Skip to content

    On-Demand Spark clusters with GPU acceleration

    on March 29, 2021

    Apache Spark has become the de facto standard for processing large amounts of stationary and streaming data in a distributed fashion. The addition of the MLlib library, consisting of common learning algorithms and utilities, opened up Spark for a wide range of machine learning tasks and paved the way for running complex machine learning workflows on top of Apache Spark clusters. Some of the key benefits of using Spark for machine learning include: 

    • Distributed Learning - Parallelize compute-heavy workloads such as distributed training or hyper-parameter tuning 
    • Interactive Exploratory Analysis - Efficiently load large data sets in a distributed manner. Explore and understand the data using a familiar interface with Spark SQL 
    • Featurization and Transformation - Sample, aggregate, and re-label large data sets.

    At the same time, the use of Spark by Data Scientists presents its own set of challenges: 

    • Complexity – Apache Spark uses a layered architecture that mandates a master node, a cluster manager, and a set of worker nodes. Quite often Spark is not deployed in isolation but sits on top of a virtualized infrastructure (e.g. virtual machines or OS-level virtualization). Maintaining the cluster and the underlying infrastructure configuration can be a complex and time-consuming task 
    • Lack of GPU acceleration – Complex machine workloads, especially the ones involving Deep Learning, benefit from GPU architectures that are well adapted for vector and matrix operations. The Spark provided executor level and CPU-centric parallelization is typically no match for the large and fast registers and optimized bandwidth of the GPU architecture 
    • Cost – Keeping a Spark cluster up and running and using it intermittently, can quickly become a costly exercise (especially if Spark is running in the cloud). Quite often Spark is only needed for a fraction of the ML pipeline (e.g. data pre-processing) as the result set it produces fits comfortably in something like a cuDF DataFrame

    To address the challenges associated with complexity and costs Domino offers the ability to dynamically provision and orchestrate a Spark cluster directly on the infrastructure backing the Domino instance. This allows Domino users to get quick access to Spark without having to rely on their IT team to create and manage one for them. The Spark workloads are fully containerized on the Domino Kubernetes cluster and users can access Spark interactively through a Domino workspace (e.g. JupyterLab) or in batch mode through a Domino job or spark-submit. Moreover, because Domino can provision and de-provision clusters automatically, and can spin up Spark clusters on-demand, use them as part of a complex pipeline, and tear them down once the stage they were needed for is complete.
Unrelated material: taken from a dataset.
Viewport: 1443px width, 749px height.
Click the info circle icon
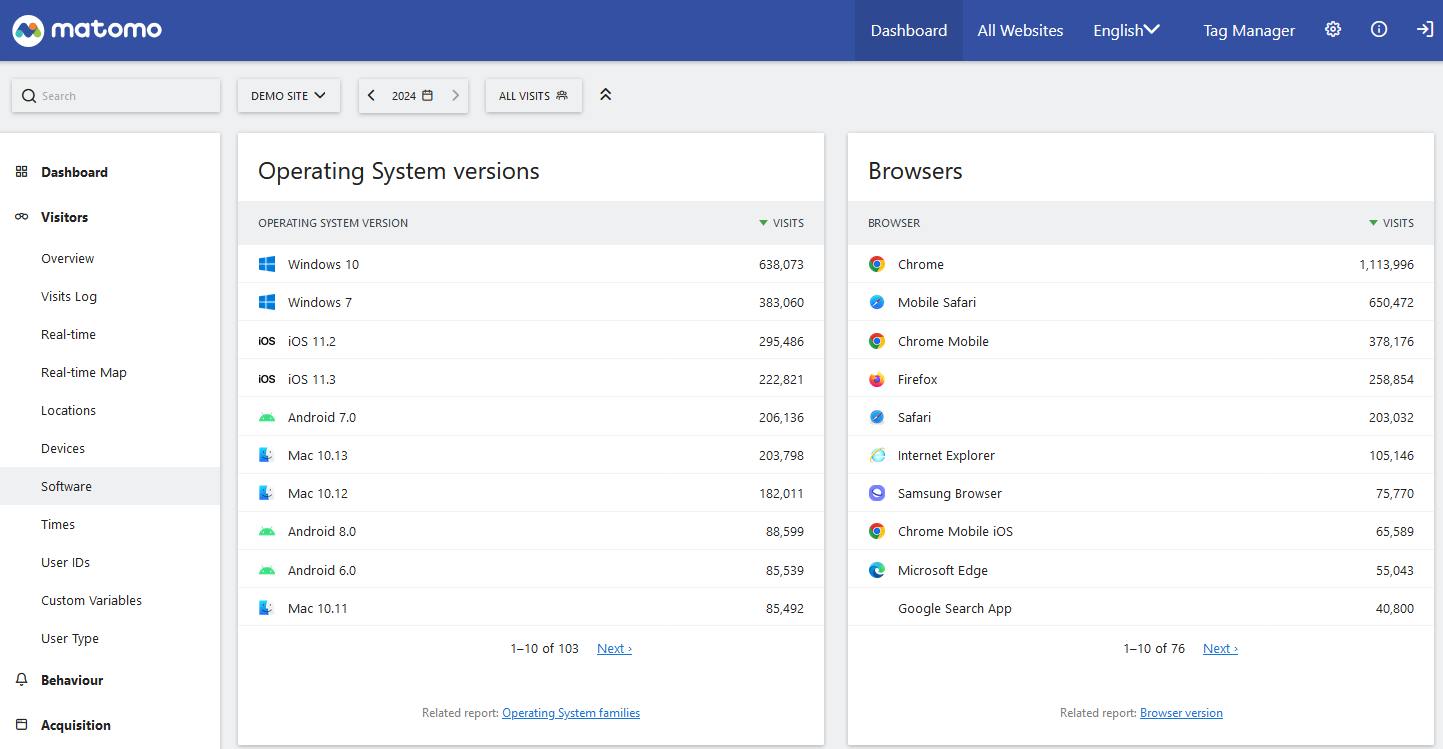[x=1379, y=30]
    Spark driver interacting with worker nodes within Domino

    To solve the need for GPU accelerated Spark, Domino has teamed up with Nvidia. The Domino platform has been capable of leveraging GPU-accelerated hardware (both in the cloud and on-premises) for quite some time, and thanks to its underlying Kubernetes architecture can natively deploy and use NGC containers out of the box. This, for example, enables the Data Scientists to natively use NVIDIA RAPIDS  - a suite of software libraries, built on CUDA-X AI, that gives them the freedom to execute end-to-end data science and analytics pipelines entirely on GPUs. In addition, Domino supports the integration of RAPIDS Accelerator for Apache Spark, which combines the power of the RAPIDS cuDF library and the scale of the Spark distributed computing framework. The RAPIDS Accelerator library also has a built-in accelerated shuffle based on UCX that can be configured to leverage GPU-to-GPU communication and RDMA capabilities. These capabilities allow Domino to provide streamlined access to GPU accelerated ML/DL frameworks and GPU accelerated Apache Spark components through a unified and Data Scientist-friendly UI. 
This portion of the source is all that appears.